Петрович же колол кабанчика один, без ассистентов: без визга, без суеты. Бил снизу под левую лопатку в сердце. Зайдет в закуту, поговорит ласково с поросенком, за ухом его почешет – чик и готово. Теща, бывало, только соберется уши затыкать, чтобы не слышать поросячьего предсмертного визга, глядь, а Петрович уже заходит в дом руки мыть – мастер, что тут скажешь.
В тот год осень поздняя задалась и «октябрьская» прошла, а все на дворе слякоть: ни снега, ни морозов. Какое-то межсезонье. Не кормить же кабана до Нового года, вот теща и дала Петровичу телеграмму, чтобы приезжал резать поросенка, видно ждать больше нечего.
Завалил Петрович кабана, развёл паяльную лампу, стал палить. Тут откуда ни возьмись появилась Лушка – деревенская колдунья. Черт её знает, откуда она здесь объявилась, если живет, совсем в другой стороне возле леса. Обычно деревенские старались с ней не связываться: знается ли она с нечистой силой или нет – за руку не ловили, но подвигов за ней числится немало, а посему не буди лихо, пока оно тихо.
Слава про Лушку шла нехорошая: что здесь правда и что бабские сплетни разобраться мудрено. Родилась она в конце XIX века, и, говорят, что ведьмой стала из-за несчастной любви – хотела приворожить какого-то молодца, отчего и пошла в подмастерье то ли к колдуну, то ли к колдуньи. Но из этой затеи с любовью у неё ничего не вышло, но к чародейству она пристрастилась. Впрочем, даже не будь Лушка колдуньей – её бы все равно бы обвинили в этом – уж больно она соответствовала классическому представлению народа о ведьме: высокая, горбатая, сухая, как щепка, нос крючком, подбородок к носу завернулся и взгляд цепкий, умный, недобрый. Лушка, как будто сошла с картины Билибина.

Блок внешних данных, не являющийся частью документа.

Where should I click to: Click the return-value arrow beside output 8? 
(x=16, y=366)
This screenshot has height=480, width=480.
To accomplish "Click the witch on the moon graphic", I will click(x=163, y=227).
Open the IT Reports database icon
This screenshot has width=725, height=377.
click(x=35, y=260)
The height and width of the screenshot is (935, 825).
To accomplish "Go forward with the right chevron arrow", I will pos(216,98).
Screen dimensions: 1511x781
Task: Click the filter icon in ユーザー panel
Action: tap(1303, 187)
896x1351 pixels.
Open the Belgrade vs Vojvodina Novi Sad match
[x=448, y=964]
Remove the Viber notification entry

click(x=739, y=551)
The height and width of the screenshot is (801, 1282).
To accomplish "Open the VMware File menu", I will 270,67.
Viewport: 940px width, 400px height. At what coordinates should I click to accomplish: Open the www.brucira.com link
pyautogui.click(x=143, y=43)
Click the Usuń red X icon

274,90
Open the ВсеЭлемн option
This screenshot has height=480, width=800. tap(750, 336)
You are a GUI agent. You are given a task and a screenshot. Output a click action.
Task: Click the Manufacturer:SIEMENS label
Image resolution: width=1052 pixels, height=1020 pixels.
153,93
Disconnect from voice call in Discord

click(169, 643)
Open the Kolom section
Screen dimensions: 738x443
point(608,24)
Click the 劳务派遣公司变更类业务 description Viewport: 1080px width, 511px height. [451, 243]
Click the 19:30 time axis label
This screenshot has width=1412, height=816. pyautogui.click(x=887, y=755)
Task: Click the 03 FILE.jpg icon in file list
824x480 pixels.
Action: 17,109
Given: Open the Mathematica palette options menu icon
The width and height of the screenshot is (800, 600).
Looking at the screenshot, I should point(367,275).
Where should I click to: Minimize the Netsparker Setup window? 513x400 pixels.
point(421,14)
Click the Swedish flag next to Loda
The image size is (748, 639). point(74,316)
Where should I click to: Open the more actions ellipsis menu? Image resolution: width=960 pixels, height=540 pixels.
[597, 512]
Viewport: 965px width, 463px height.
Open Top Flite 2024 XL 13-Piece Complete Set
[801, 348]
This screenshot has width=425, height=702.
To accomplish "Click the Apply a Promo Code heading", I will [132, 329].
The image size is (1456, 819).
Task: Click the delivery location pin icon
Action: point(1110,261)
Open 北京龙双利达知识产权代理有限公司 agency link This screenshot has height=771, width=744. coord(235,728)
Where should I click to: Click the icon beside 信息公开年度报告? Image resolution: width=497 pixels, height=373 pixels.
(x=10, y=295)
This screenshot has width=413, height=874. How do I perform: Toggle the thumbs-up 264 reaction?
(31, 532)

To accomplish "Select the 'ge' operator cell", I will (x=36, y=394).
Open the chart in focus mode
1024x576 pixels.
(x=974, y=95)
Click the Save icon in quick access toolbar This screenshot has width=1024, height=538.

Особенно бабы не могли простить Лушке её аккуратности. Бывало, придёт в магазин – вся в черном с головы до пят: на улице грязь непролазная, а на ней ни пятнышка нет, как будто она по воздуху летела. Как такое может быть? Корову зайдет очередь стеречь, особенно летом в пекло, когда скотину оводы со света сживают, люди по пять человек не справляются, а она одна пасёт стадо. Скотина за ней ходит, как привязанная. А сена корове с теленком на зиму заготовить? Петрович всё лето косу из рук не выпускает, теща комбикорм с телятника мешками ворует, а начнут скотину по весне «приучать» – у всех скотина облезлая, кроме Лушки – её корова лосниться, как будто её каждый день моют, чешут и конопляным маслом шерсть смазывают. Пастух один исстегал однажды её корову кнутом, много полос оставил и на боках, и на вымени, на следующий день на корове ни одного рубца, а пастуха лошадь растрепала, нога в стремени осталась – похоронили.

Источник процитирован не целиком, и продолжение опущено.